Stored data
◇ ◇ ◇ ◇

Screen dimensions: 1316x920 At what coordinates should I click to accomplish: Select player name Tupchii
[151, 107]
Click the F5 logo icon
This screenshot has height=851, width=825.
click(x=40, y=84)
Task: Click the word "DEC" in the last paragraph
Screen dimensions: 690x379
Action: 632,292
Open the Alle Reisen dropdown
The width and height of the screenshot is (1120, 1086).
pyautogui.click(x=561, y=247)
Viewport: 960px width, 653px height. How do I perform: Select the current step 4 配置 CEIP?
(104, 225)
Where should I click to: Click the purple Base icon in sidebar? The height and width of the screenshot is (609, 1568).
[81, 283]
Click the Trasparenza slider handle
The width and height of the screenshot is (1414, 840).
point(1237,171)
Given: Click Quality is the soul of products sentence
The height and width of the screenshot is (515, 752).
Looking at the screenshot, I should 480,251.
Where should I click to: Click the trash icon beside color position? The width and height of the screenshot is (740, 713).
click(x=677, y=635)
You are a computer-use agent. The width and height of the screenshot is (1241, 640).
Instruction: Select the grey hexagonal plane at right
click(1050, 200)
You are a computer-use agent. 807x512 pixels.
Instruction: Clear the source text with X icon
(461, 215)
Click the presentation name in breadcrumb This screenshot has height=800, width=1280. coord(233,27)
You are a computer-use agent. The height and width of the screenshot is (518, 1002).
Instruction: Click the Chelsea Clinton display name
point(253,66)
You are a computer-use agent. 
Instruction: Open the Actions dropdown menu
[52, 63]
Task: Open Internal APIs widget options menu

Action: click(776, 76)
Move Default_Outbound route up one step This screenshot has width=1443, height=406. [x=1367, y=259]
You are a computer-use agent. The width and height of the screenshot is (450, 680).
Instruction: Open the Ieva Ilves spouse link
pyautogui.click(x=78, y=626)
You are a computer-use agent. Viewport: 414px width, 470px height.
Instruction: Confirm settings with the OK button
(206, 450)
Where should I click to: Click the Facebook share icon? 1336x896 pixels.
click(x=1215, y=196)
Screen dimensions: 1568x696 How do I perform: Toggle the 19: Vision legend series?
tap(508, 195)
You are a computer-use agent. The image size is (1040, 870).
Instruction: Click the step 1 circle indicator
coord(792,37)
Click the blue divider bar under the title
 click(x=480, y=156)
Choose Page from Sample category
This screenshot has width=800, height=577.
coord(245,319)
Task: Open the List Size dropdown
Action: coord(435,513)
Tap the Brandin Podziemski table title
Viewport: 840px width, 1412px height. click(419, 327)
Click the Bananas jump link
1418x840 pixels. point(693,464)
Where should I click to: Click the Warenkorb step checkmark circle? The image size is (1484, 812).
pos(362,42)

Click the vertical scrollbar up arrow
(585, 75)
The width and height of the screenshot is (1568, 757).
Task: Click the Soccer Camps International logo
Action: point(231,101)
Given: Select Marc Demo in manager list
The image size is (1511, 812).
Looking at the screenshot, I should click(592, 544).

◇ ◇ ◇ ◇

Scan the records above for the word "agent". Copy each line that has it.

## RESPONSE TO THIS EXERCISE
You are a computer-use agent. The width and height of the screenshot is (1241, 640).
You are a computer-use agent. 807x512 pixels.
You are a computer-use agent. The height and width of the screenshot is (518, 1002).
You are a computer-use agent. 
You are a computer-use agent. The width and height of the screenshot is (450, 680).
You are a computer-use agent. Viewport: 414px width, 470px height.
You are a computer-use agent. The image size is (1040, 870).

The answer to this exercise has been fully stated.